### GOAL OF THE EXERCISE:
Only the lines from the one containing "Task: Click the Sortino Ratio column header" to the end of the listing below should be returned, exactly as written and without pictures.

### EXERCISE INPUTS:
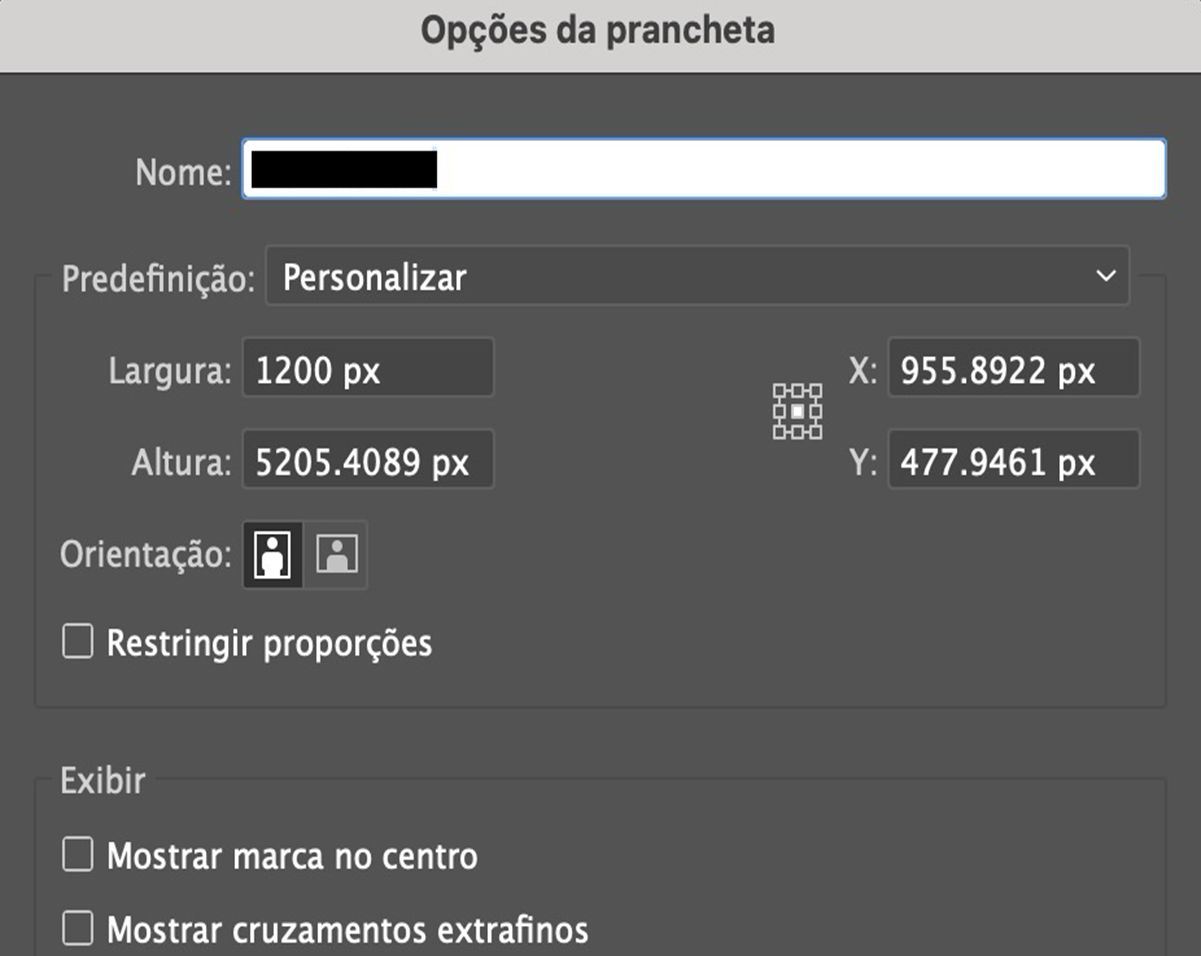1201x956 pixels.
Task: Click the Nome text field
Action: click(x=700, y=169)
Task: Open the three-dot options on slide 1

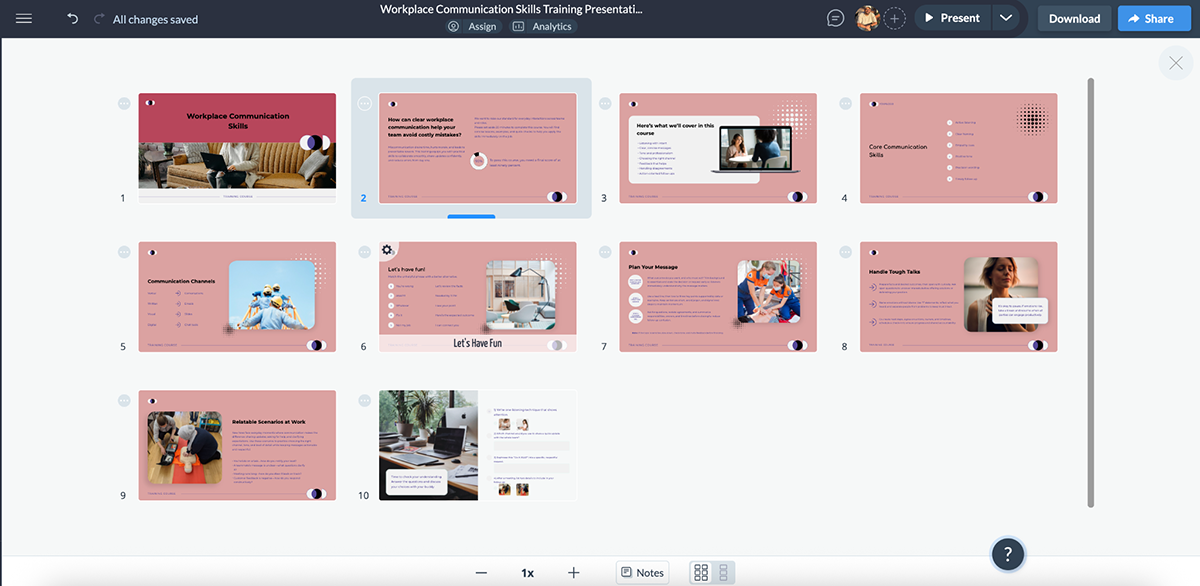Action: point(122,103)
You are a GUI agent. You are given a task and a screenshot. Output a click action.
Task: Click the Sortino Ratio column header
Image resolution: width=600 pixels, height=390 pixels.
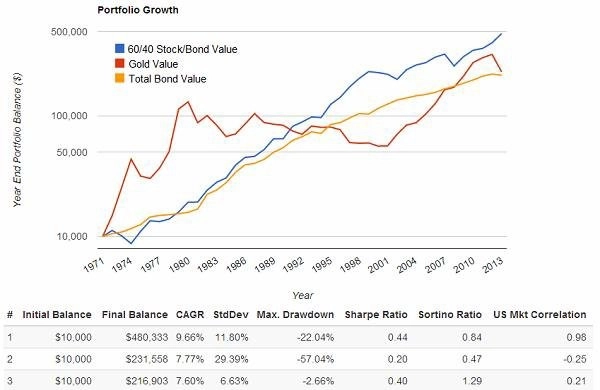coord(450,315)
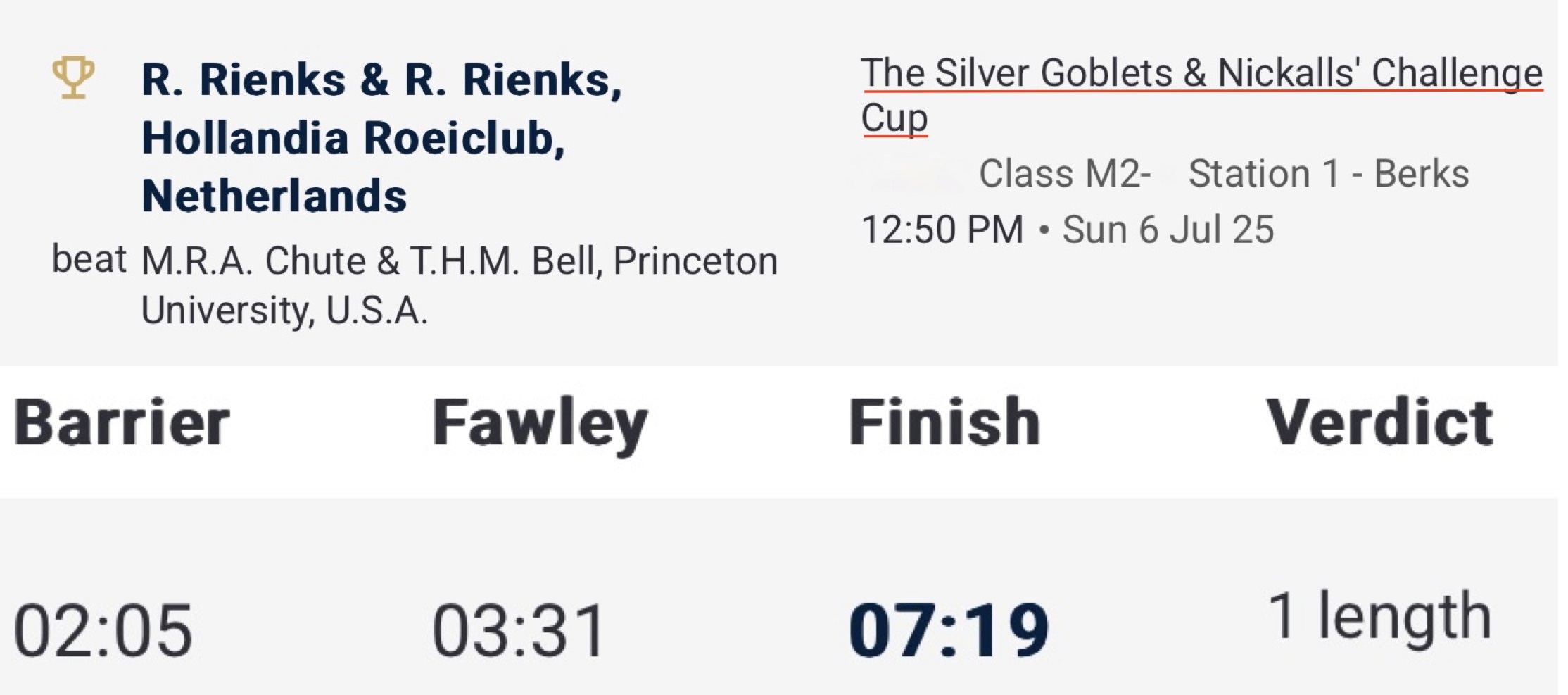Click the bold 07:19 Finish time
This screenshot has width=1568, height=695.
coord(949,630)
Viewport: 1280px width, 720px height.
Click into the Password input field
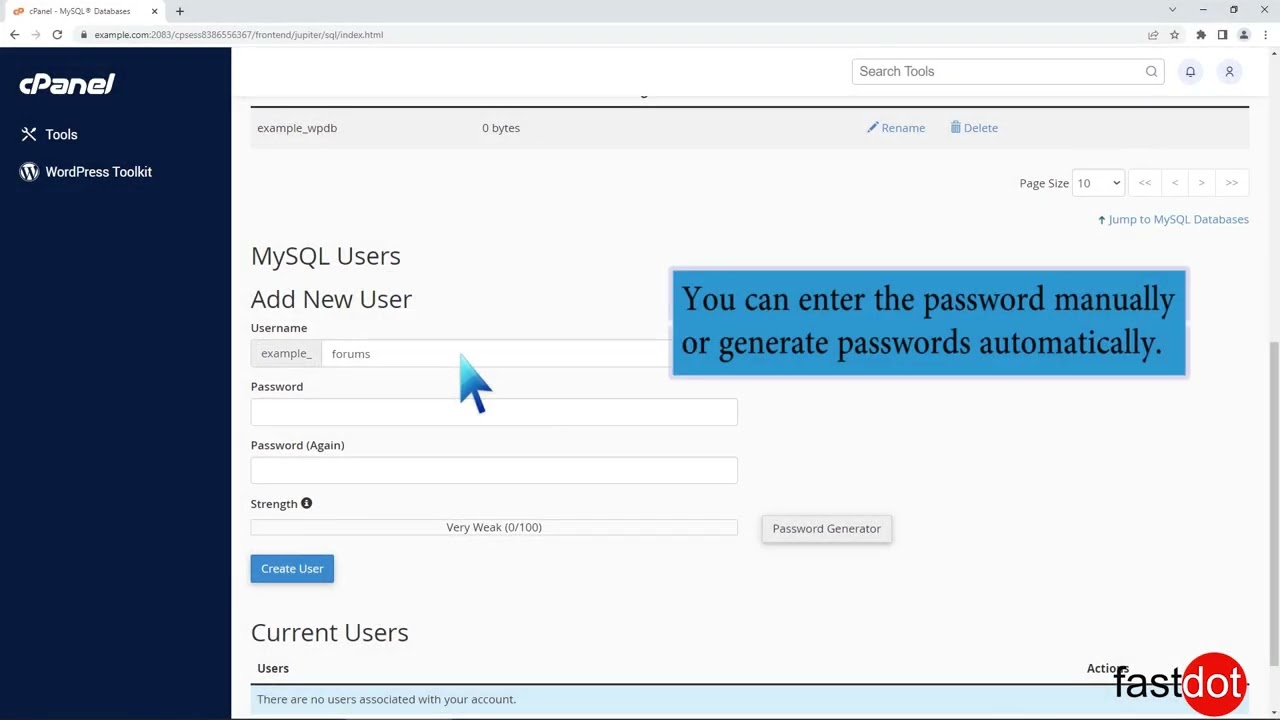point(493,412)
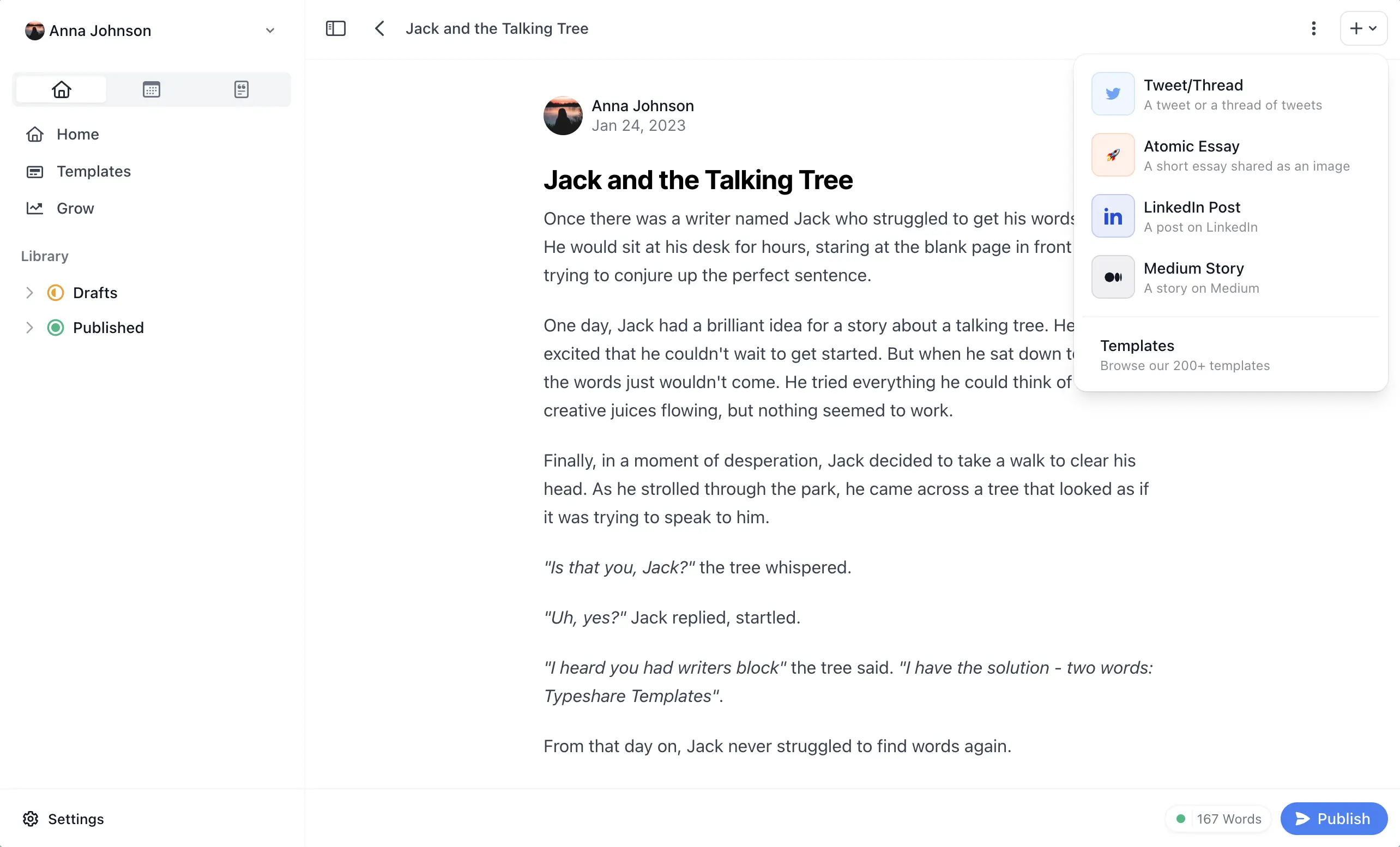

### ANSWER SECTION:
Task: Click the Sortino Ratio column header
Image resolution: width=600 pixels, height=390 pixels.
coord(450,315)
Click the bold 07:19 Finish time
This screenshot has width=1568, height=695.
coord(949,630)
Viewport: 1280px width, 720px height.
Click into the Password input field
point(493,412)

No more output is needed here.